### Pedidos
A – No texto sobre a Casa Verde, que canção o Ivan colocou para tocar hoje?
B – Dê seguimento ao texto sobre a Casa Verde a partir do ponto em que ele termina.

### Trecho para leitura
----------------------------------------

4/10/2010

cheiro de mato

Não esperava isso hoje. Uma canção. Uma canção do passado. São tantos os discos que passaram por mim e mesmo os que ficaram pra valer às vezes ficam quietos, lá no meio das lembranças especiais que a gente não lembra mas também não esquece. Aí, volta e meia, o Ivan coloca um desses pra tocar... é aquela avalanche. O de hoje foi Verdura, do Blindagem, por razões óbvias.
E de repente eu tava lá. No meio da visão embaçada estava de volta à Casa Verde, uma república estudantil de garotas nas redondezas da UEPG, em Ponta Grossa, no último ano e meio da década de 80. Na garagem da casa antiga morava o Ivan e aquele lugar é uma referência pra nossa turma, um marco: a garagem da casa verde.
oltei pra lá num dia de sol, as portas grandes abertas, o vento solto e o som alto se espalhando pelo terreno todo e indo pra vizinhança próxima. A gente por ali.
Uma sensação de braços abertos se entregando ao vento, bem como me senti algumas vezes fazendo aquele mesmo caminho em direção a minha república, ou indo pra alguma festa, mesmo com o ar gelado ressecando minha boca e me atravessando. Incrível o que a lembrança da gente é capaz de fazer com a ajuda da música.

“Não posso ver sangue/Fico logo vermelho/ Querendo chorar/Não, não posso ver sangue/Fico logo vermelho/Querendo chupar”

----------------------------------------

### Bloco de dados
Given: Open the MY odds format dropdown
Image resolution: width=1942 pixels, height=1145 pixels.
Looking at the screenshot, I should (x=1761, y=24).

----------------------------------------

### Conjunto de respostas
A – Verdura, do Blindagem.

B –
Um silêncio estrondoso explodiu segundos depois num soluço seco, quase inexplicável, de um instante pro outro, derrubando com o susto o caderno de jornal que eu lia.
“Não posso ver água, poço, rio, mar/Eu já começo a tirar a roupa/Louco pra mergulhar/ Não posso ver ninguém/Que eu já quero, que eu já quero namorar/”

Entrou aquela melodia que eu conhecia tão bem e não lembrava. E por perto tava também o Eglerson Alan, o amigo que dividiu o fundo (com “cascata natural de chuva”) da garagem, por um tempo. Foi com ele a primeira banda, Flor de Cactus. Não tinha me tocado, mas deve ter sido também a primeira banda que vi tão de perto assim, ensaiando e tal. O Eglerson Alan e seu sorriso aberto. (eu era a única que insistia em chamá-lo pelos dois nomes, ficou tão gravado que acho que se no meio de um povareu ele ouvir alguém chamá-lo assim, é capaz de saber que aquela baixinha ta por perto). Grande cara. Com ele não tinha tempo ruim e tomava porres homéricos e voltava pra casa carregando placas recolhidas da rua. Quase pude ouvi-lo novamente tocando e cantando...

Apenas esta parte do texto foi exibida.